- Flame Retardants
Circuit boards are commonly found in electronics in consumer and industrial products, including computers and cell phones. Manufacturers commonly produce circuit boards with flame-retardant chemicals to help ensure fire safety. Some flame-retardant chemicals, however, can be harmful if released into the environment.
To better understand the issue, under the umbrella, in February 2006, the electronics industry engaged with other stakeholders in a partnership with a project in the frame of "Design for the Environment" of the US Environmental Protection Agency EPA to assess the full range of options for flame retarding circuit boards. Around 35 partners are involved in the project; they represent industry (printed circuit boards, IT stakeholders, polymer and flame retardant manufacturers), industry and environmental organizations, institutes and academia.
Currently, over 90 percent of the printed circuit boards produced meet the UL 94 VO standard for fire safety as FR-4 boards. This is achieved by the use of brominated epoxy resins in which the reactive flame retardant tetrabromobisphenol A (TBBPA) forms part of the polymeric backbone of the resin.
Alternative flame retardant materials are used in only 3-5 percent of the current FR-4 boards, but additional alternative flame retardant materials are also under development. Little information exists concerning the potential environmental and human health impacts of the materials which are being developed as alternatives to those used today that are based on brominated epoxy resins.
Environmental and human health impacts can occur throughout the life cycle of a material, from development and manufacture, through product use and finally at end of life of the material or product. In addition to understanding these potential impacts associated with flame retardant chemicals, stakeholders have expressed a particular interest in understanding the combustion products that could be formed during certain end of life scenarios.
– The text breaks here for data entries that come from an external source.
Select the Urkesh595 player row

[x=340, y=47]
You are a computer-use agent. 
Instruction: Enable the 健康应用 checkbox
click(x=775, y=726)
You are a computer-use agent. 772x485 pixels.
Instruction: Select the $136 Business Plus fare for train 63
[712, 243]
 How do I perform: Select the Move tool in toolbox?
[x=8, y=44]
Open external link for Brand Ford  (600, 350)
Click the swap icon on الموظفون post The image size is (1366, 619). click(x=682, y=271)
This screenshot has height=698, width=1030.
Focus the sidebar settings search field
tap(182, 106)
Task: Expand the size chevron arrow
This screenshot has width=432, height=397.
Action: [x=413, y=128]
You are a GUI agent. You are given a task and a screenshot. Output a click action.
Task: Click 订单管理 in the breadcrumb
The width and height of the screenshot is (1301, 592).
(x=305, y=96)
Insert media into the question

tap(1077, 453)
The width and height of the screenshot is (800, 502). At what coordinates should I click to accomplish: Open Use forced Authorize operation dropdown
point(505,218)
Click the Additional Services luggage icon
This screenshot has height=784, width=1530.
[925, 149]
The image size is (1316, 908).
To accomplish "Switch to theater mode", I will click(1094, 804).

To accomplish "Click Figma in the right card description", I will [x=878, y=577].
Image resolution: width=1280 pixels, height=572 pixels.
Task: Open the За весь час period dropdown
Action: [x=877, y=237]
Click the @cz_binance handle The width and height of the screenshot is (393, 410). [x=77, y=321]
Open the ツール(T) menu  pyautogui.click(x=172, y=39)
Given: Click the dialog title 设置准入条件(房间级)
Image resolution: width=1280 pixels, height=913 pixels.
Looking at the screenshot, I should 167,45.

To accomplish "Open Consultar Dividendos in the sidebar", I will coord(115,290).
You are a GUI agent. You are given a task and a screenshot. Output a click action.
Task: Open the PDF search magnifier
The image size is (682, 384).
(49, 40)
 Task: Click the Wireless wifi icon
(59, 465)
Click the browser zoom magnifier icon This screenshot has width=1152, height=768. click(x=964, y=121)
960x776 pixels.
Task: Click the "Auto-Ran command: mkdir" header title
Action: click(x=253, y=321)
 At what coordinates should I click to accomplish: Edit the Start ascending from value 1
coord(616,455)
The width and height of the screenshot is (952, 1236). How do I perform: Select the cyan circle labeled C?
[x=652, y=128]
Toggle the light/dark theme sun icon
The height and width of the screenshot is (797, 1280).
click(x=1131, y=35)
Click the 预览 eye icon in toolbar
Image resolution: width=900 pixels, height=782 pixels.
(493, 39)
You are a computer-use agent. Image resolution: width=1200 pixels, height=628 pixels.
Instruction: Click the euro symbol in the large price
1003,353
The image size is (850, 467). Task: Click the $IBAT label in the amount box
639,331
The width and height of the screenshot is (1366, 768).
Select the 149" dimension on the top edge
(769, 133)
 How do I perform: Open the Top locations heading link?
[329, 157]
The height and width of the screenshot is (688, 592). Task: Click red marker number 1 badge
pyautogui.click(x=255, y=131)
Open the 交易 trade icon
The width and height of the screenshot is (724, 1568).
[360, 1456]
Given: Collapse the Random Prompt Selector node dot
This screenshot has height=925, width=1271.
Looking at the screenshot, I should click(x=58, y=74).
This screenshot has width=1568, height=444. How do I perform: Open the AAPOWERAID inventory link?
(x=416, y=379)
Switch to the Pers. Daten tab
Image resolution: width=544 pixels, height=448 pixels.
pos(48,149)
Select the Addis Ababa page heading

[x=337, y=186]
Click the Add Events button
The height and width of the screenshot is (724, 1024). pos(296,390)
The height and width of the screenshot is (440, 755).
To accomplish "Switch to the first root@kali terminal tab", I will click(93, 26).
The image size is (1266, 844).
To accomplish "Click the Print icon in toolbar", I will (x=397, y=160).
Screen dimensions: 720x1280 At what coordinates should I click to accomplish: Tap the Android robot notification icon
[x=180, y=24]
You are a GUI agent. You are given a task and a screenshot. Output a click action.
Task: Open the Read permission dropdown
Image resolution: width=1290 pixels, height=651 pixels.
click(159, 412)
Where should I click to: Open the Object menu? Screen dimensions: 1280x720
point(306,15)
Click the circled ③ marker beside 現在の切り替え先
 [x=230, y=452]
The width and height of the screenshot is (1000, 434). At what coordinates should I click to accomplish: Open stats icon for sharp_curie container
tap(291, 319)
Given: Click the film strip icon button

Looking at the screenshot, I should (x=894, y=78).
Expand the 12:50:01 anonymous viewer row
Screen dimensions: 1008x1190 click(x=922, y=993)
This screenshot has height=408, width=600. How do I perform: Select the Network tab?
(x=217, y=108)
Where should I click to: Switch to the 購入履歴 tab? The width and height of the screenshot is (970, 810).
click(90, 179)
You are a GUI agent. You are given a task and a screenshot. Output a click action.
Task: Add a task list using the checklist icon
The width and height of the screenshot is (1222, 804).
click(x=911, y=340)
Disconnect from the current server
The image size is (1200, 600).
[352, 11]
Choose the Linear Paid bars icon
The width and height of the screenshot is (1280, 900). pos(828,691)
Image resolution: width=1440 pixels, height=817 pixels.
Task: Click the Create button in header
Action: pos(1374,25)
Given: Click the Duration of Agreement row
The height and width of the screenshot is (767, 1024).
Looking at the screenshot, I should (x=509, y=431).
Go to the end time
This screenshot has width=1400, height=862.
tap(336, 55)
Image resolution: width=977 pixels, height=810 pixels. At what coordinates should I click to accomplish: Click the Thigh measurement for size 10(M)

The goal of this multi-stakeholder partnership is to identify and evaluate commercially available flame retardants and their environmental, human health and safety and environmental fate aspects in FR-4 printed circuit boards.
The partnership will incorporate life-cycle thinking into the project as it explores the potential hazards associated with flame retardants and potential exposures throughout the life cycle of flame retardants as used in FR-4 printed circuit boards. As appropriate, the scope will include aspects of the life cycle where public and occupational exposures could occur. For example, consideration of exposures from incineration or burning at the end of life will be included, as will exposures from manufacturing and use.
The initial hazard assessment is conducted using EPA's criteria for the New Chemical's Program to evaluate hazard concerns for each flame retardant formulation. Further work is conducted to investigate potential exposure scenarios during the product lifecycle. In addition to influencing design decisions, this information will inform industry and other stakeholders on environmentally preferable disposal or recycling scenarios.
A draft report has been published in November 2000. The final report with the results from combustion by-product testing is scheduled for 2010.